MASIGNALPHAS2101
6680671983845063762

Pendaki Gunung Marapi - Menembus Awan di Ketinggian 2.891 Mdpl Bersama GMR

Pendaki Gunung Marapi - Menembus Awan di Ketinggian 2.891 Mdpl Bersama GMR
Add Comments
1/05/2018
Menembus Awan di Ketinggian 2.891 Mdpl Bersama GMR - Gunung Marapi

Mendaki gunung Marapi bagi seorang pendaki pasti adalah hal biasa, tapi bagi sebagian orang awam yang baru pertama mendaki gunung merapi pasti ini adalah sebuah pengalaman yang tak terlupakan. Mengingat gunung marapi adalah gunung yang masih aktif dan juga medan pendakian yang sangat berbeda dengan gunung-gunung lainnya. 

Open Trip Marapi 2.891 mdpl

22 November 2017, saya bersama GMR Community membuka sebuah Open Trip. Alasannya sederhana, menurut saya gunung ini memiliki paket komplit untuk berbagi rasa bersama kawan perjalanan yang seru. dan merupakan sebuah perjalanan yang panjang dan mengisahkan sebuah pengalaman, seperti apa itu sahabat, teman, kekasih dan saudara.

Selain dikenal dengan banyaknya pemandangan indah yang tidak biasa di setiap jalurnya, Marapi juga memiliki nilai sejarah baik di negeri sendiri atau pun di dunia pendakian. Seperti yang kita tahu, puncak MArapi merupakan tempat kematian Abel, atau lengkapnya Abel Tasman. Wafat di Gunung Marapi tepatnya di Pucak Merpati pada tanggal 5 Juli 1992. Ketika sebelum wafat, mentari pagi sangat cerah dan pemandangan lepas terbuka, Saat itu para pendaki mulai ramai menuju puncak merpati. Begitu juga dengan Abel dan kawan-kawan dari sinilah awal petaka Marapi berduka.  Adapun pemasangan PRASASTINYA sudah direncanakan akhir tahun 1993, dan realisasinya jadi dilaksanakan pada hari Selasa Tanggal 5 Juli 1994. diperkirakan ada sekitar seratus lebih pendaki yang ikut andil dalam pemasangan Tugu Abel. (Sumber: Junglehost.org)

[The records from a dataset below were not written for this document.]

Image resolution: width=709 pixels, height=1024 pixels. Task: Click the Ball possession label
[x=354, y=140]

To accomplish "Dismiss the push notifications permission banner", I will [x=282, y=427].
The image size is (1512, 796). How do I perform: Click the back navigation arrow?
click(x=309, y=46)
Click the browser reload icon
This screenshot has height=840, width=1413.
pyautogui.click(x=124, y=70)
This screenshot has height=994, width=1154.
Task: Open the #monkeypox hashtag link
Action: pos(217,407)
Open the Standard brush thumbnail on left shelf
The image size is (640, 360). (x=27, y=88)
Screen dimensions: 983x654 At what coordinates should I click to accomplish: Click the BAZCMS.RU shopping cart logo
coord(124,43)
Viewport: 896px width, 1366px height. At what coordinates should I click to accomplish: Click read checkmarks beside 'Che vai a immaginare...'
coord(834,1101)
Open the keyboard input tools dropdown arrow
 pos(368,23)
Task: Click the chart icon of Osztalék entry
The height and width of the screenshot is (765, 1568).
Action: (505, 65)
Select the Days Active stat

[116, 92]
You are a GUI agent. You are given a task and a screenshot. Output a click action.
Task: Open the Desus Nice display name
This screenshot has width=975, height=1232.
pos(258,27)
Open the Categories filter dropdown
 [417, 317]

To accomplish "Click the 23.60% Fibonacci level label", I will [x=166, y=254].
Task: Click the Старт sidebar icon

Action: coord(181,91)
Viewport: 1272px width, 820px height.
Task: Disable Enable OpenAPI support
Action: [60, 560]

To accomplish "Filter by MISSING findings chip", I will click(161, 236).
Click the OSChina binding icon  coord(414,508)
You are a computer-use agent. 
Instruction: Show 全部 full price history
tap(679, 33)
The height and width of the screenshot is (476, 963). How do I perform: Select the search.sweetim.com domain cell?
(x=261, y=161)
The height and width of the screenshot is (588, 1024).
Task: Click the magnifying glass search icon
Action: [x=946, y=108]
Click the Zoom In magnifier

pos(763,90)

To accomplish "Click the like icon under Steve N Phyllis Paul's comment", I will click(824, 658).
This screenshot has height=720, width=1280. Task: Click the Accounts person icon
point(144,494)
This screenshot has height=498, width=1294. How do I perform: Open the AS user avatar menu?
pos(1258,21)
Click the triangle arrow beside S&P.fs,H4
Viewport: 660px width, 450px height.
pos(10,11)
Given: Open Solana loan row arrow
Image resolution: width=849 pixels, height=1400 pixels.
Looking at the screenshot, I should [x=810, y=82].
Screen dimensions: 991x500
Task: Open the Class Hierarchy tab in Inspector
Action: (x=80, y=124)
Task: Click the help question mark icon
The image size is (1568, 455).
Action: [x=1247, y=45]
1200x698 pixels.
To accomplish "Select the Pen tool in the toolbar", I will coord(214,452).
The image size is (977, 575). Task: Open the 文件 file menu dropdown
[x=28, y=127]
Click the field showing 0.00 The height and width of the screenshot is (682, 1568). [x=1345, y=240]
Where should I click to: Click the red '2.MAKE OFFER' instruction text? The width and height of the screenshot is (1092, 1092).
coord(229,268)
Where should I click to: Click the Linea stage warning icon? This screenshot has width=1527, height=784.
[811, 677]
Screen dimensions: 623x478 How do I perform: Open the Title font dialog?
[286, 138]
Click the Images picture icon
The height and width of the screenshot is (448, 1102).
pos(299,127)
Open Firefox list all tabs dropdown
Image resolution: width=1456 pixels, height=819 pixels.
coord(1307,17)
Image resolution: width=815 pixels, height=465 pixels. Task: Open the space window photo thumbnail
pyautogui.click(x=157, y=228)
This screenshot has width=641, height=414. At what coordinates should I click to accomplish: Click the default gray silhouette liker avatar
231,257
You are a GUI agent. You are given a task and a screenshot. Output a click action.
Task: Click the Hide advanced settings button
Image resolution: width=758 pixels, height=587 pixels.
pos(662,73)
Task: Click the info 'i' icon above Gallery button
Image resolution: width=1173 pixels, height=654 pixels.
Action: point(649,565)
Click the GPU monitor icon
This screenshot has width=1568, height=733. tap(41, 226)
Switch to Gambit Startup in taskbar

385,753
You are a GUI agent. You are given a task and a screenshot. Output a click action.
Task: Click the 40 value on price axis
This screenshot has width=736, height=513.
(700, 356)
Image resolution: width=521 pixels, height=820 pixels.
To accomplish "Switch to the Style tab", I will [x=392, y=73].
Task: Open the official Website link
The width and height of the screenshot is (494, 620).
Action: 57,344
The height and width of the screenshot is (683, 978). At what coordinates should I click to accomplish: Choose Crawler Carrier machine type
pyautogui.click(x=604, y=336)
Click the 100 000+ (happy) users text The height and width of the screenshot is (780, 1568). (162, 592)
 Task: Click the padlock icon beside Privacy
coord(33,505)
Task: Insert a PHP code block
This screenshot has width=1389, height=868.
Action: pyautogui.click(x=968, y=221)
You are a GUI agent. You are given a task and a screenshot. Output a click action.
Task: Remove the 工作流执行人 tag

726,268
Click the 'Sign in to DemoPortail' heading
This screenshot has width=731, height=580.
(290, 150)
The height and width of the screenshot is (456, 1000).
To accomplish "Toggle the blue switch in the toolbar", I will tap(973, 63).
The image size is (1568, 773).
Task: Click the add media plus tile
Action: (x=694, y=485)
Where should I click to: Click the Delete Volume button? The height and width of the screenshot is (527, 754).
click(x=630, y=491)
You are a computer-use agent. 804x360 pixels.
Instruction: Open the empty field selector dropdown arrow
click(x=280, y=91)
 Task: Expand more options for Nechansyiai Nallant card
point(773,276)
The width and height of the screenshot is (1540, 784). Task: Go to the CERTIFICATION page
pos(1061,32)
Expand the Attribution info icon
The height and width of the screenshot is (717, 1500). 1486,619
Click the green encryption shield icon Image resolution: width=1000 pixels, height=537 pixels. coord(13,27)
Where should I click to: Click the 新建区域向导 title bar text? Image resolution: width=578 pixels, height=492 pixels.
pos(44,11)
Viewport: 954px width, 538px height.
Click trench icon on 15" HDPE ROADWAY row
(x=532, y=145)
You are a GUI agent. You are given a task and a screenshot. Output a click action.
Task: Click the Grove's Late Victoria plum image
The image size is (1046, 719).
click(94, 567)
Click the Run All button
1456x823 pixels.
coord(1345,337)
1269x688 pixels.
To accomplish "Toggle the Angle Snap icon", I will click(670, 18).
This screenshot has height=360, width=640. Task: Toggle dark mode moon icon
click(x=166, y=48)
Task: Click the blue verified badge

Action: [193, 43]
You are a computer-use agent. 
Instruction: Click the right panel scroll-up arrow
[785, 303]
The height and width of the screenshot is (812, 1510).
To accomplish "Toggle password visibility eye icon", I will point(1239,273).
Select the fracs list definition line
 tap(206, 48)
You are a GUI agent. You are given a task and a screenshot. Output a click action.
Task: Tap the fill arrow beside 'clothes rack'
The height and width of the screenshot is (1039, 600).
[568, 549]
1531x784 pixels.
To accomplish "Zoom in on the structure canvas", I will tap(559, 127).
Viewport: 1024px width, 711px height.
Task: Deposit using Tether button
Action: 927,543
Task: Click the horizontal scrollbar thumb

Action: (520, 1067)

Adanya berita negatif tersebut sama sekali tidak pernah mengurangi niat saya untuk ke ‘puncak para Merpati’ ini. Meski dalam istilah pendakian, kita seringkali mendengar “puncak itu bonus, pulang itu harus” karena prioritas dari apa yang kita lakukan dalam mendaki gunung adalah mengutamakan keselamatan, namun bagi saya pribadi kalimat tersebut memiliki makna yang luas dan masih dapat dimodifikasi karena motivasi setiap orang untuk mendaki gunung berbeda-beda.

Sama halnya seperti menjalani kehidupan sehari-hari, yang terpenting motivasi tersebut tidak merugikan pihak manapun. Jadi, menurut saya puncak itu bukan suatu bonus, melainkan sesuatu yang dapat diusahakan dan didoakan.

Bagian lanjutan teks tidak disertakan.